Jak próbę teatralną zmienić w walkę płci
Cały film emanuje napięciem erotycznym. Bohaterowie, początkowo oddzieleni zasłoną wzajemnej niechęci, szybko znajdują wspólny język na przestrzeni artystycznej. Ich wizje sztuki uzupełniają się i prowokują ogólne rozmowy o twórczości, pragnieniach, związkach, seksualności. Emocje często sięgają zenitu, a pasja zastępuje spokój i wyważenie – jesteśmy wtedy świadkami elektryzujących kłótni, rzucania przedmiotami i przekleństwami. Thomas i Vanda są od siebie niewątpliwie zależni, jedno nie mogłoby istnieć na scenie bez drugiego.
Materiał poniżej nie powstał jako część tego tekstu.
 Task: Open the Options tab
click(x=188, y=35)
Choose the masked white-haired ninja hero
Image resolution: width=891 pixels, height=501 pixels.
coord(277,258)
Poza tym wrażenie wyjątkowej intymności zawdzięczamy temu, że para ma całą scenę dla siebie – jedynie ich przeżycia, emocje i wrażenia są pożywką dla widzów. I chociaż ta dwójka nigdy nawet się nie całuje, to seksualne wrzenie odczuwamy lepiej niż w niejednych znanych scenach erotycznych. Swoją drogą dodatkowego smaczku dodaje fakt, że rolę kobiecą odegrała Emmanuelle Seigner – prywatnie żona Polańskiego, a w roli męskiej obsadzono Mathieu Amalrica – przez wielu porównywanego do samego Polańskiego ze względu na łączące ich podobieństwo fizyczne.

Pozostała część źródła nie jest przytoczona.